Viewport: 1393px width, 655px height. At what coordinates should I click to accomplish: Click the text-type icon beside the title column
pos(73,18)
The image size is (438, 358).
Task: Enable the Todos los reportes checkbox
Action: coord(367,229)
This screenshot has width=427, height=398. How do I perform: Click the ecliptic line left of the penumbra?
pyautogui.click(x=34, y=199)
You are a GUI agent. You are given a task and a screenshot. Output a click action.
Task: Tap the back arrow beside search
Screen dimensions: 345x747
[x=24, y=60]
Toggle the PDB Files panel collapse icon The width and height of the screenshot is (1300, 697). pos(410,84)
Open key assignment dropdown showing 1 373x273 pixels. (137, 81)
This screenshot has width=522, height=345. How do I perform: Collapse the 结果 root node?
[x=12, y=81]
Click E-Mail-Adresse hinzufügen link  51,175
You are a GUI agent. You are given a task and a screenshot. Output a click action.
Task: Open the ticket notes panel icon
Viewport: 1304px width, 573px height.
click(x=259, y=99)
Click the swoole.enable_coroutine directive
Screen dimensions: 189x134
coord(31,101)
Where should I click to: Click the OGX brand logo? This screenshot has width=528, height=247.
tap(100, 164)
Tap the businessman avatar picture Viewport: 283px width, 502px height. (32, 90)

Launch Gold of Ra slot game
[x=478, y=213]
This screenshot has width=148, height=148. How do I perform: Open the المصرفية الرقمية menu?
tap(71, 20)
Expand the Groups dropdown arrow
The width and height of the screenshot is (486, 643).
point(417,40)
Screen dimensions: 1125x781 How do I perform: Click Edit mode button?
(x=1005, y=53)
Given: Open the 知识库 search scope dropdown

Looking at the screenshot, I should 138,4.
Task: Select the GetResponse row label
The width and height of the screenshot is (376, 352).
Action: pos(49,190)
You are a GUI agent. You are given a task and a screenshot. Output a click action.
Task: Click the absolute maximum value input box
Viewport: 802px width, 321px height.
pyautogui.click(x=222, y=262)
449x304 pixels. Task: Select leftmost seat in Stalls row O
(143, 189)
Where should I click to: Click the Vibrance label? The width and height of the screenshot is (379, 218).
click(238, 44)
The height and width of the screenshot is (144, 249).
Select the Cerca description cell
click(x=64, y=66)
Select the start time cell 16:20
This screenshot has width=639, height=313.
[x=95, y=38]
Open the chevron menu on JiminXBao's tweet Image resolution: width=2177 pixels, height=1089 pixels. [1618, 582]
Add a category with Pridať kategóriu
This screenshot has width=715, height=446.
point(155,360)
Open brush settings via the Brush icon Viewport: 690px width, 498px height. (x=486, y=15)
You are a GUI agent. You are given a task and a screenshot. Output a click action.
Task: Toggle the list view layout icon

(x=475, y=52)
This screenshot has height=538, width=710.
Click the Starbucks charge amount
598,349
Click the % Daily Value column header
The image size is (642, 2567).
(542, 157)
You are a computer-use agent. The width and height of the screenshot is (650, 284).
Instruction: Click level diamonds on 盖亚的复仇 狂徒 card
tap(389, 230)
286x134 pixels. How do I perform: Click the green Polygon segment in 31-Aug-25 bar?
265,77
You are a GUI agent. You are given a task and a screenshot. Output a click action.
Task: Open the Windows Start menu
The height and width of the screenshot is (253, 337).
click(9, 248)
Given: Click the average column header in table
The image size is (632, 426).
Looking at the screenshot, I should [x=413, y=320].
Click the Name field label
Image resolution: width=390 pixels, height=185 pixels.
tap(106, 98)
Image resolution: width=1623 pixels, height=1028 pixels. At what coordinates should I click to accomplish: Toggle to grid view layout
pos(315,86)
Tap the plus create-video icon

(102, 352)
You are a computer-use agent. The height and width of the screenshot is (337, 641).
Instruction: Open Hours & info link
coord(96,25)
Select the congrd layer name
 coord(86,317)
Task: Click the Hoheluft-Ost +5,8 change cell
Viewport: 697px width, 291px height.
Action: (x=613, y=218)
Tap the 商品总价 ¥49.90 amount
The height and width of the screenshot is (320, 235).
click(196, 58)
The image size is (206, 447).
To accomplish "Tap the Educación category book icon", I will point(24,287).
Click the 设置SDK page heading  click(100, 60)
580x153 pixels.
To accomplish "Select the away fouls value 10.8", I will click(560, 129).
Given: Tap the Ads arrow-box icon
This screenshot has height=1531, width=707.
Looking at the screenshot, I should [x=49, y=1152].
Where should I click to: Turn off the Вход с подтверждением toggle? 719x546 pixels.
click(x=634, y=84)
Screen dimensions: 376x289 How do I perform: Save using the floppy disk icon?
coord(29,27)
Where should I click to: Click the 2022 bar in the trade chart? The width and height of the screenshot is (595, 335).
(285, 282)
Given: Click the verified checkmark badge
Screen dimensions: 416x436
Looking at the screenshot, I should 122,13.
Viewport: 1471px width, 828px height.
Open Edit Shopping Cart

....

* **Task description**
Would you output the full listing exactly as given?

* **Written answer**
Viewport: 1393px width, 655px height. At what coordinates should I click to accomplish: Click the text-type icon beside the title column
pos(73,18)
The image size is (438, 358).
Task: Enable the Todos los reportes checkbox
Action: coord(367,229)
This screenshot has width=427, height=398. How do I perform: Click the ecliptic line left of the penumbra?
pyautogui.click(x=34, y=199)
You are a GUI agent. You are given a task and a screenshot. Output a click action.
Task: Tap the back arrow beside search
Screen dimensions: 345x747
[x=24, y=60]
Toggle the PDB Files panel collapse icon The width and height of the screenshot is (1300, 697). pos(410,84)
Open key assignment dropdown showing 1 373x273 pixels. (137, 81)
This screenshot has width=522, height=345. How do I perform: Collapse the 结果 root node?
[x=12, y=81]
Click E-Mail-Adresse hinzufügen link  51,175
You are a GUI agent. You are given a task and a screenshot. Output a click action.
Task: Open the ticket notes panel icon
Viewport: 1304px width, 573px height.
click(x=259, y=99)
Click the swoole.enable_coroutine directive
Screen dimensions: 189x134
coord(31,101)
Where should I click to: Click the OGX brand logo? This screenshot has width=528, height=247.
tap(100, 164)
Tap the businessman avatar picture Viewport: 283px width, 502px height. (32, 90)

Launch Gold of Ra slot game
[x=478, y=213]
This screenshot has width=148, height=148. How do I perform: Open the المصرفية الرقمية menu?
tap(71, 20)
Expand the Groups dropdown arrow
The width and height of the screenshot is (486, 643).
point(417,40)
Screen dimensions: 1125x781 How do I perform: Click Edit mode button?
(x=1005, y=53)
Given: Open the 知识库 search scope dropdown

Looking at the screenshot, I should 138,4.
Task: Select the GetResponse row label
The width and height of the screenshot is (376, 352).
Action: pos(49,190)
You are a GUI agent. You are given a task and a screenshot. Output a click action.
Task: Click the absolute maximum value input box
Viewport: 802px width, 321px height.
pyautogui.click(x=222, y=262)
449x304 pixels. Task: Select leftmost seat in Stalls row O
(143, 189)
Where should I click to: Click the Vibrance label? The width and height of the screenshot is (379, 218).
click(238, 44)
The height and width of the screenshot is (144, 249).
Select the Cerca description cell
click(x=64, y=66)
Select the start time cell 16:20
This screenshot has width=639, height=313.
[x=95, y=38]
Open the chevron menu on JiminXBao's tweet Image resolution: width=2177 pixels, height=1089 pixels. [1618, 582]
Add a category with Pridať kategóriu
This screenshot has width=715, height=446.
point(155,360)
Open brush settings via the Brush icon Viewport: 690px width, 498px height. (x=486, y=15)
You are a GUI agent. You are given a task and a screenshot. Output a click action.
Task: Toggle the list view layout icon

(x=475, y=52)
This screenshot has height=538, width=710.
Click the Starbucks charge amount
598,349
Click the % Daily Value column header
The image size is (642, 2567).
(542, 157)
You are a computer-use agent. The width and height of the screenshot is (650, 284).
Instruction: Click level diamonds on 盖亚的复仇 狂徒 card
tap(389, 230)
286x134 pixels. How do I perform: Click the green Polygon segment in 31-Aug-25 bar?
265,77
You are a GUI agent. You are given a task and a screenshot. Output a click action.
Task: Open the Windows Start menu
The height and width of the screenshot is (253, 337).
click(9, 248)
Given: Click the average column header in table
The image size is (632, 426).
Looking at the screenshot, I should [x=413, y=320].
Click the Name field label
Image resolution: width=390 pixels, height=185 pixels.
tap(106, 98)
Image resolution: width=1623 pixels, height=1028 pixels. At what coordinates should I click to accomplish: Toggle to grid view layout
pos(315,86)
Tap the plus create-video icon

(102, 352)
You are a computer-use agent. The height and width of the screenshot is (337, 641).
Instruction: Open Hours & info link
coord(96,25)
Select the congrd layer name
 coord(86,317)
Task: Click the Hoheluft-Ost +5,8 change cell
Viewport: 697px width, 291px height.
Action: (x=613, y=218)
Tap the 商品总价 ¥49.90 amount
The height and width of the screenshot is (320, 235).
click(196, 58)
The image size is (206, 447).
To accomplish "Tap the Educación category book icon", I will point(24,287).
Click the 设置SDK page heading  click(100, 60)
580x153 pixels.
To accomplish "Select the away fouls value 10.8", I will click(560, 129).
Given: Tap the Ads arrow-box icon
This screenshot has height=1531, width=707.
Looking at the screenshot, I should [x=49, y=1152].
Where should I click to: Turn off the Вход с подтверждением toggle? 719x546 pixels.
click(x=634, y=84)
Screen dimensions: 376x289 How do I perform: Save using the floppy disk icon?
coord(29,27)
Where should I click to: Click the 2022 bar in the trade chart? The width and height of the screenshot is (595, 335).
(285, 282)
Given: Click the verified checkmark badge
Screen dimensions: 416x436
Looking at the screenshot, I should 122,13.
Viewport: 1471px width, 828px height.
Open Edit Shopping Cart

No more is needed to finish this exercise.